The sound of shooting had stopped, I realized, almost as abruptly as it had started, replaced now by the pained cries of the wounded and dying, and the pathetic whimpering of men and women who had survived the attack unscathed. I raised my head slowly and looked into the clearing.
Silas moved to each of the many bodies that lay strewn across the clearing. He stopped at a wounded man who had been among the first to be shot. The man was terrified, digging his hands into the dirt as he tried to push himself away from the robot. I couldn’t hear what he said to the wounded man, but it didn’t seem to do any good, the man continued to back away. Silas followed him.
Edward helped Albert to his feet as Freuchen rushed to them. Edward embraced Freuchen then began urging everyone else in his group to stand up. I saw Bull, Jorge, Oliver, Sarah, and Tabitha. They all seemed unharmed. Caleb, Evita, and
Jacquetta were in the other group but were making their way over to join the rest of our friends. Caleb was being helped along by the two women, who supported him as he limped toward Edward. Caleb’s left pant leg was stained with blood, and someone had wrapped what looked like a scarf around his thigh to slow the bleeding. Chou hugged Albert tightly, then began to encourage everyone to follow her in my direction… right toward where the two remaining Nazis hid, the officer’s pistol still held to Evelyn’s head.
From my vantage point, I saw the Nazi officer tap his subordinate’s shoulder, then nod in the direction of Chou who was backing up toward them, urgently beckoning to any of the captives not from the garrison to follow her and our group to the cover of the trees, oblivious to the trap she was walking herself and them into.
If I yelled a warning, the Nazis would open fire immediately, and it was almost a guarantee that they would hit Chou and some of the other captives. They would, I was sure, also immediately shoot Evelyn. There was only one way to stop this.
Carefully, I crawled from my hiding place on my belly, pulling myself hand-over-hand toward the machine gun that had landed a few feet from me earlier; I could see its black outline still propped against the roots of the tree where it had fallen. I glanced in the direction of the two Nazis; their attention was entirely on Chou and the civilians, waiting for them to reach a spot where they would be nothing more than target practice for the experienced soldiers.

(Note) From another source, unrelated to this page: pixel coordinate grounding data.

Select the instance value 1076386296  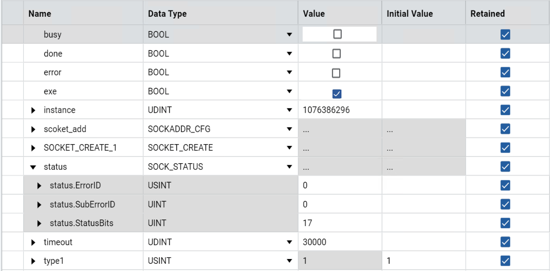click(x=326, y=110)
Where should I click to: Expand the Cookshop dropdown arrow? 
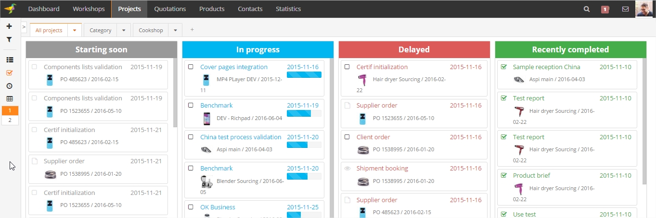pos(175,30)
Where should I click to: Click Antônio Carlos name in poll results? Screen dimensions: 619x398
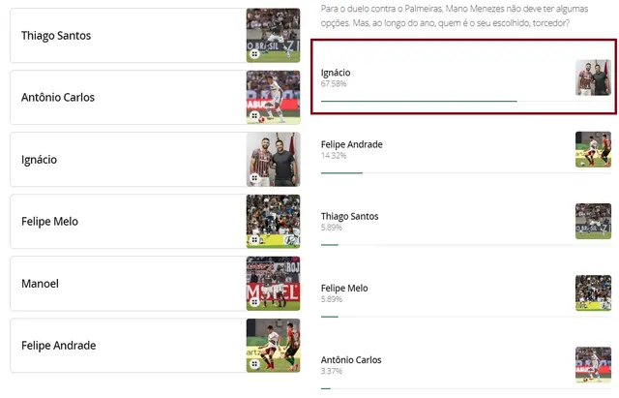351,359
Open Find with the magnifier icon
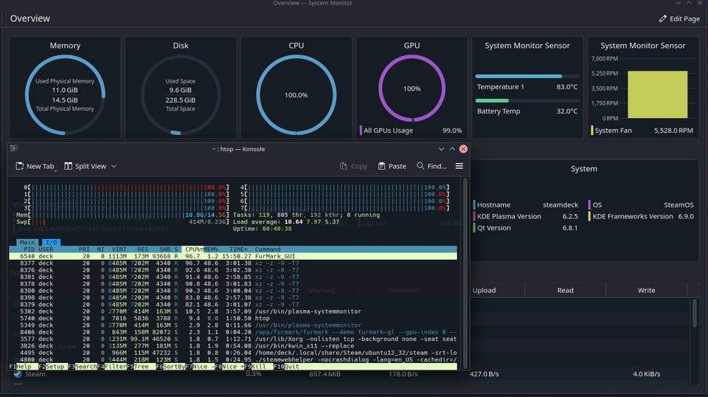Viewport: 708px width, 397px height. click(x=420, y=166)
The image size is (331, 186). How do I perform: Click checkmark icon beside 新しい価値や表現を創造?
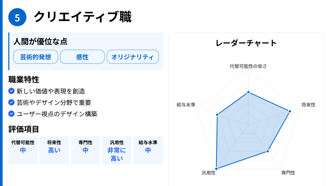[x=11, y=91]
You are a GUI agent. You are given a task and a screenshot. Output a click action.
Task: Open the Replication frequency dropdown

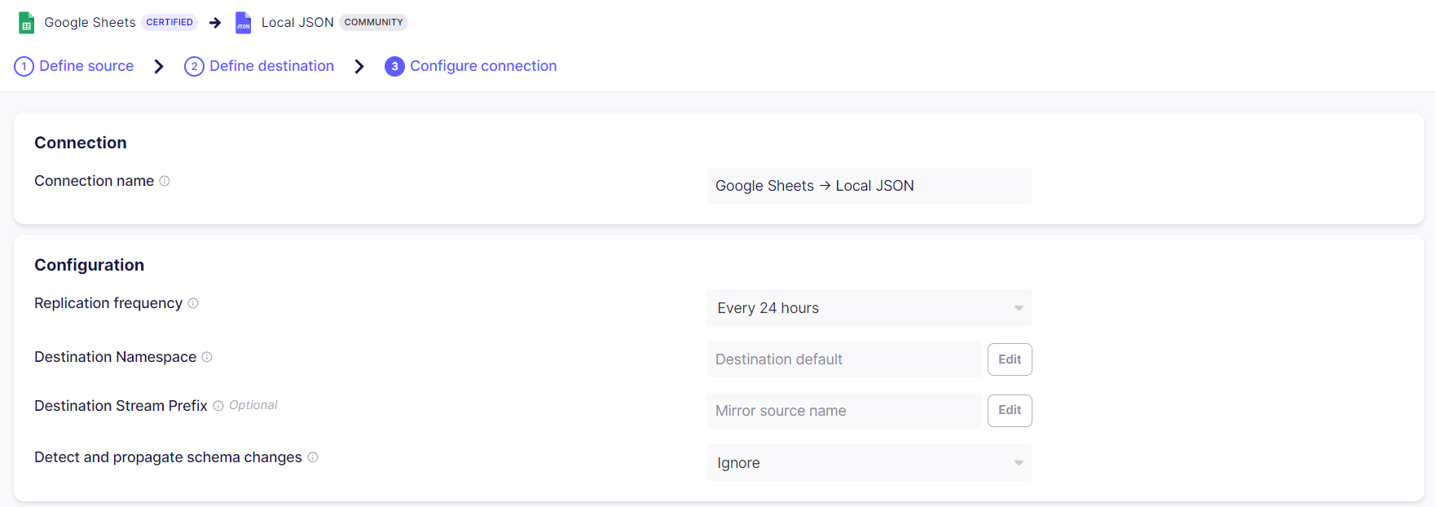pyautogui.click(x=868, y=308)
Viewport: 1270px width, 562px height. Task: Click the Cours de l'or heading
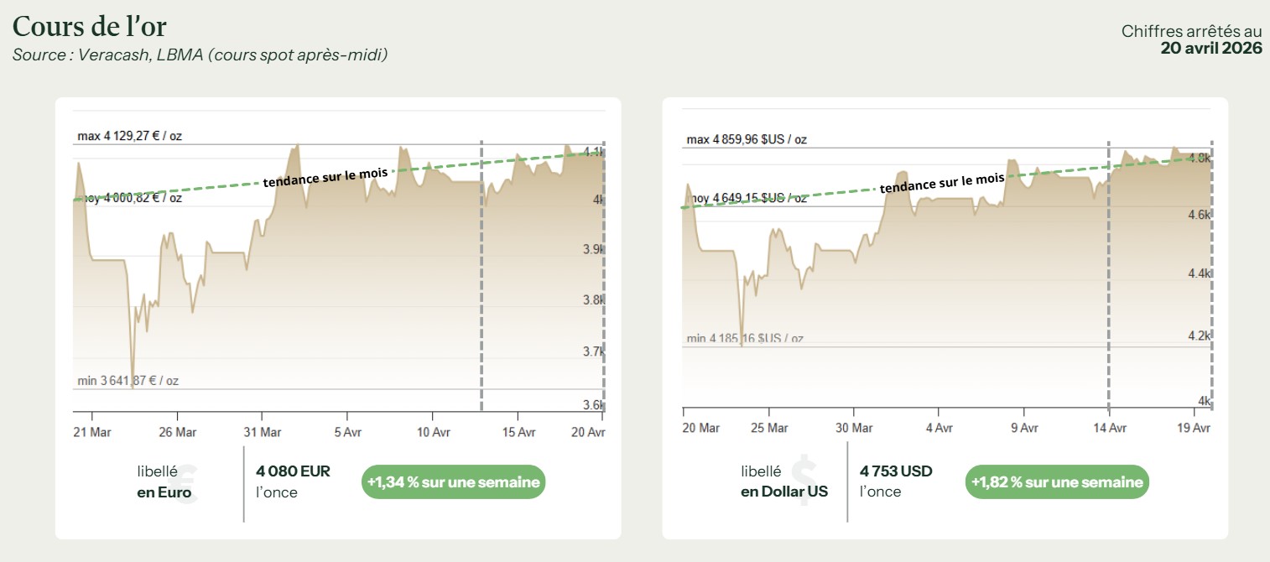click(90, 26)
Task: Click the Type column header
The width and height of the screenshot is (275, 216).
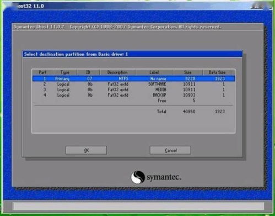Action: tap(65, 72)
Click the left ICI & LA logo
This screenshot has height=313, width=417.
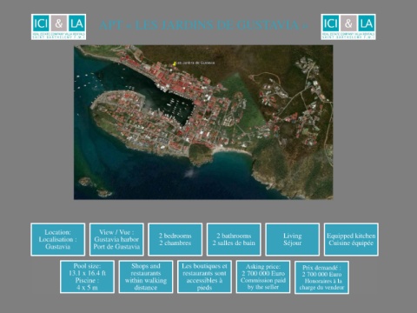tap(58, 27)
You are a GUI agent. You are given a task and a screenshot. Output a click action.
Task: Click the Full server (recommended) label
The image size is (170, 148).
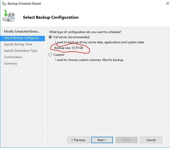72,37
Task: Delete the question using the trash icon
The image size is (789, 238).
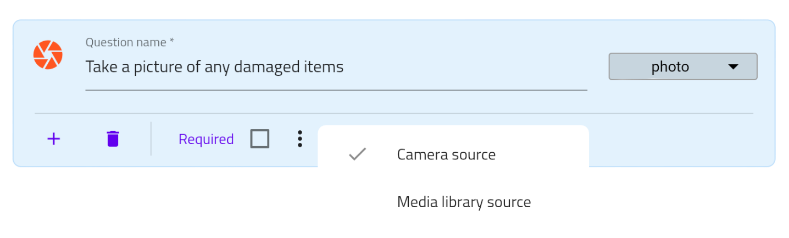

Slowly, ever so slowly, I reached out my arm and managed to touch the grip of the machine gun. Crawling forward another two inches, I was able to wrap my fingers around it and pull it to me. I had never fired a gun in my life, not even a pistol, so my entire knowledge of how to shoot came from cop shows and watching Bruce Willis in Die Hard on TV at Christmas. With the gun in both hands, I began to crawl commando-style through the leaves toward the two Nazis, hoping their attention remained focused on Chou and the approaching survivors long enough for me to get close.